### ROWS

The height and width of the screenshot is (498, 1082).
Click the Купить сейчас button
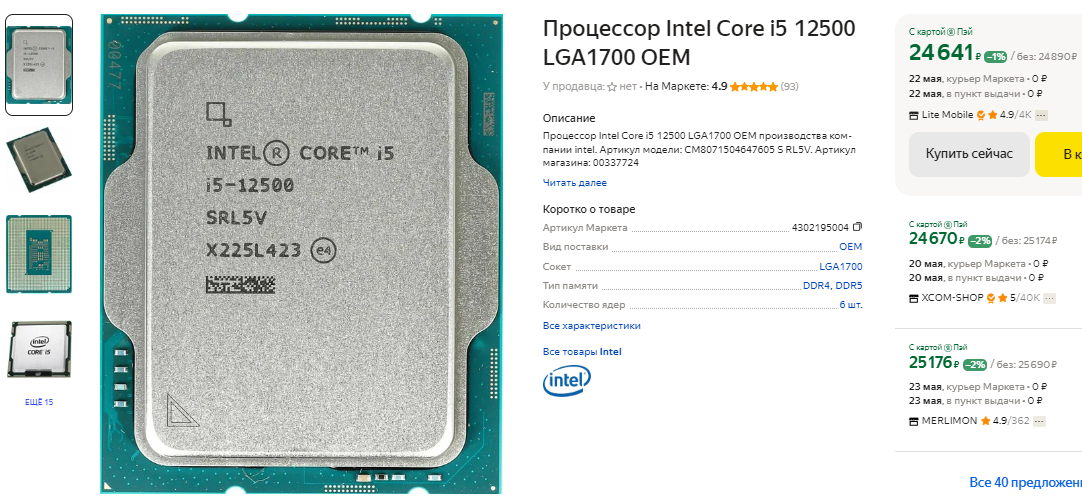pos(969,154)
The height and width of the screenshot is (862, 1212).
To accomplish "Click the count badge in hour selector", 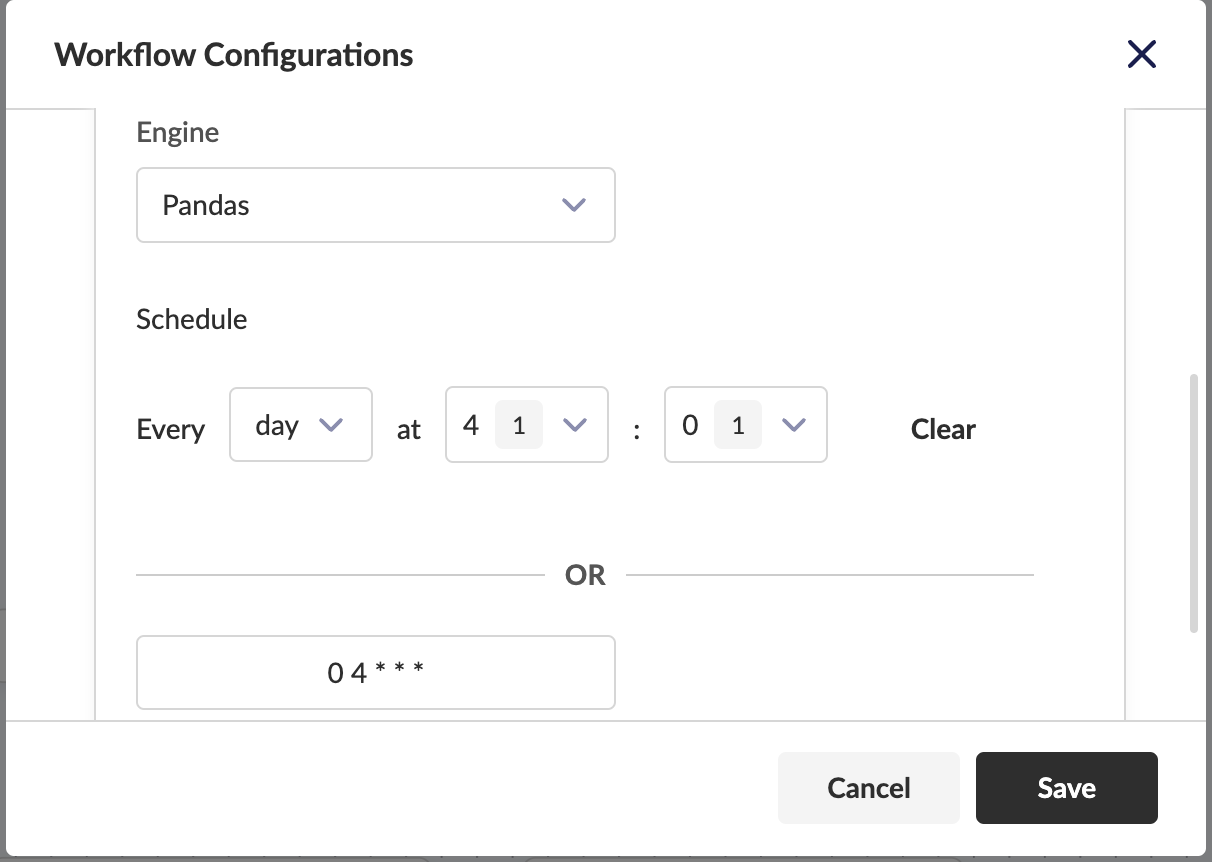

### THE REQUEST
Reproduce all of the lines above word for word, leaving out the pictures.

### COMPLETE RESPONSE
The height and width of the screenshot is (498, 1082).
Click the Купить сейчас button
pos(969,154)
The height and width of the screenshot is (862, 1212).
To accomplish "Click the count badge in hour selector", 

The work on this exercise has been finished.